Wen’s trip was in part to mark 60 years of diplomatic relations between the two Asian giants, who were at war as recently as 1962 over the possession of the Aksai Chin region and the eastern Indian state of Arunachal Pradesh.

Since this clash, the world’s two most populous countries have remained at loggerheads and share a deep mutual distrust. But while ties between the two have long been icy due to territorial, geopolitical and trade differences, bilateral relations have been particularly fraught over the past year or so.

Last year, for example, Beijing objected to visits by Indian Prime Minister Manmohan Singh and exiled Tibetan spiritual leader the Dalai Lama to Arunachal Pradesh, which China claims as its own (indeed, China has also long expressed its displeasure over India’s granting of a home to the Tibetan monk).

More recently, in August this year, India cancelled defence exchanges with China after the latter refused to issue a visa to a Kashmir-based Indian general. India, meanwhile, has been upset over the Chinese practice of issuing stapled visas to the Kashmiri people since last year.

Against this complex backdrop, it was no surprise to hear China's envoy to India, Zhang Yan, tell reporters ahead of Wen's visit that ‘Relations are very fragile, very easy to be damaged and very difficult to repair. Therefore they need special care…’

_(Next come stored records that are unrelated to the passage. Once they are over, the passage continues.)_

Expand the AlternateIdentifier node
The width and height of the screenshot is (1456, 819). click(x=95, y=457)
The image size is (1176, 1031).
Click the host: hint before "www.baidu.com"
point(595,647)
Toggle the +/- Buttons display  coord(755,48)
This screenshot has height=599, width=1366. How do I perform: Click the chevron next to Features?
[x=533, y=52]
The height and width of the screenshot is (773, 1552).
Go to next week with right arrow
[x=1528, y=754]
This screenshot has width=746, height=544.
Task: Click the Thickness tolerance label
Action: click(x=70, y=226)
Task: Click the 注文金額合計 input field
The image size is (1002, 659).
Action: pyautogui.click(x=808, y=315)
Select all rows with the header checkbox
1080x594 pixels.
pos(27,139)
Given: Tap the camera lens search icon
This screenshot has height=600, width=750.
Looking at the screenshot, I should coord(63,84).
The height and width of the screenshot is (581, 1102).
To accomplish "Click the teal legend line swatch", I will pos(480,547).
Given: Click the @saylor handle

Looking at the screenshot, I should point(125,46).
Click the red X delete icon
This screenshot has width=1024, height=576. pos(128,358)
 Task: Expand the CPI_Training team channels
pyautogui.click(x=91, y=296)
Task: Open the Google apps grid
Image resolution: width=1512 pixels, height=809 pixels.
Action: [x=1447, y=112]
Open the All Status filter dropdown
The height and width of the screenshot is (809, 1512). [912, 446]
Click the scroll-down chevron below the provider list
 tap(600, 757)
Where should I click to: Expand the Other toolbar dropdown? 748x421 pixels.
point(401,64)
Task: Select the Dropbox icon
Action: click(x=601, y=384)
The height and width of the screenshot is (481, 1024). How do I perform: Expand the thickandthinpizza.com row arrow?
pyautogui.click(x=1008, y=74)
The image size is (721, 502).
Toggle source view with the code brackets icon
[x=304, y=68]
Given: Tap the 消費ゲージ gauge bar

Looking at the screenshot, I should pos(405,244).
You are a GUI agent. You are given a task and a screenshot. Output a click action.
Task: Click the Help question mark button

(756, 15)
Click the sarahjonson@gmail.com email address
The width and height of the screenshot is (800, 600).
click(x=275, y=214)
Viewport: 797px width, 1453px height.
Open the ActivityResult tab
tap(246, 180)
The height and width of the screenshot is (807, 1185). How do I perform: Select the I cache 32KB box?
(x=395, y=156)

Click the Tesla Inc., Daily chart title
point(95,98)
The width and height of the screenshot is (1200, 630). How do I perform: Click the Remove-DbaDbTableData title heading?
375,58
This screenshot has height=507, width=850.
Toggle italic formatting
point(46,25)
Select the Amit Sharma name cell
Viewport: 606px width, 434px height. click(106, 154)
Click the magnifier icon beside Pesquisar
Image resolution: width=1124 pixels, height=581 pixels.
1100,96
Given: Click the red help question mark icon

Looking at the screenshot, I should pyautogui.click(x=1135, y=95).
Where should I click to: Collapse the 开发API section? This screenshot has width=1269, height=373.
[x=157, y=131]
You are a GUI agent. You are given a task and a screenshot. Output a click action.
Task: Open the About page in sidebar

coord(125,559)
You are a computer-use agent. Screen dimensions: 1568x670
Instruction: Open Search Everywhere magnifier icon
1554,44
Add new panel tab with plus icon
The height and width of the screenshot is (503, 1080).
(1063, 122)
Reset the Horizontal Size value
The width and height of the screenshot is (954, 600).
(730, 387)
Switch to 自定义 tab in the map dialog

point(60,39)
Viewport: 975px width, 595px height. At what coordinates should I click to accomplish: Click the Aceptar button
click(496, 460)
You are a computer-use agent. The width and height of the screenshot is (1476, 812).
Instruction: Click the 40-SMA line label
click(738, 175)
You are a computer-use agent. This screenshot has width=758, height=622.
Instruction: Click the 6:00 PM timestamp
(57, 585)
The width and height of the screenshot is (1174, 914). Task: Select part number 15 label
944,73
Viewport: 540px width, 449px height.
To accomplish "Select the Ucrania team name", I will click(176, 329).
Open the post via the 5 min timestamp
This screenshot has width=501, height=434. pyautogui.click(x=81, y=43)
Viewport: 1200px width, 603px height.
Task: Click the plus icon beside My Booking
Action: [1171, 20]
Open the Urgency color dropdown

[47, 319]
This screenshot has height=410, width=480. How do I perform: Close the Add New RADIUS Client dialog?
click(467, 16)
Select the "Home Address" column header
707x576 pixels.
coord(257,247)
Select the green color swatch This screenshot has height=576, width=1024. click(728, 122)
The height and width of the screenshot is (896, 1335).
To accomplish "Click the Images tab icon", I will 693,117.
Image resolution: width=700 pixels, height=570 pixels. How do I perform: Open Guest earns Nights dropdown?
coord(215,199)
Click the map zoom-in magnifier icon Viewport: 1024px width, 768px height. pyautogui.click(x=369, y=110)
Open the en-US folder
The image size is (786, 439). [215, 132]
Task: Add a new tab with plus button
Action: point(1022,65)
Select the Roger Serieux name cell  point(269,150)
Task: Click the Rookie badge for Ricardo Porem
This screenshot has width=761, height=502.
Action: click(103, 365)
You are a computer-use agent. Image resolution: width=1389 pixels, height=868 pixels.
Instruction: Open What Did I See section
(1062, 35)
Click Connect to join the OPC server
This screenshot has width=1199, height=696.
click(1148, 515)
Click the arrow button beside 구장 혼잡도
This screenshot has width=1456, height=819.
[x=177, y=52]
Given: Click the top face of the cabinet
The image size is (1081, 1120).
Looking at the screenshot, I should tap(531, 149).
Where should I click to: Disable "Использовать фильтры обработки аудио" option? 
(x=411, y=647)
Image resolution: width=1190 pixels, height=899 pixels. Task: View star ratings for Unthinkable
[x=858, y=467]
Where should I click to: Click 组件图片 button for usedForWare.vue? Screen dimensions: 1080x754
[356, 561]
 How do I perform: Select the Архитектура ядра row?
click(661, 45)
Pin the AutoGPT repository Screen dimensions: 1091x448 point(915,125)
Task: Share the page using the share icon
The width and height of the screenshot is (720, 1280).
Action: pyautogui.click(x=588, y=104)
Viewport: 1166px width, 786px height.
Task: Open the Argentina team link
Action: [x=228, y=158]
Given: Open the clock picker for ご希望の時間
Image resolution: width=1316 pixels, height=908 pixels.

Yet even though Wen downplayed the competition between the two Asian giants by stating on arrival that ‘there’s enough space in the world for the development of both China and India,’ his soothing words weren’t matched by any discernible progress in strategic ties.

This failure was underscored by the fact that the Chinese refused to address any of India's core strategic concerns, be it over the border dispute, the recognition of Jammu and Kashmir as an integral part of India, Pakistan’s alleged role in instigating terrorism against India or the asymmetrical trade equation between the two countries. 

Rather than tackle head on the key issue of the disputed border area of Arunachal Pradesh—which China has taken to calling ‘South Tibet’—Wen instead pushed the dispute to merely one consideration in a 10-pronged strategy to improve China-India relations over the long term. India responded in kind, refusing to include its usual support for China's sovereignty over Tibet and the so-called ‘One China Principle’ in the joint statement.

In addition, Wen also resisted India's efforts to secure any reference to Pakistan's alleged role in the 2008 terrorist attacks in Mumbai in the statement, and there was also no significant shift in Beijing's opposition to India's bid for a permanent seat on the United Nations Security Council.

So what exactly did the two sides talk about? Judging by their statements, the trip was all about trade. Wen, who last visited India five years ago, brought with him one of the largest ever contingents of Chinese business leaders—the Chinese delegation of about 400 businesspeople significantly outnumbered the CEO entourage of Obama (215), Sarkozy (60) and Cameron (40).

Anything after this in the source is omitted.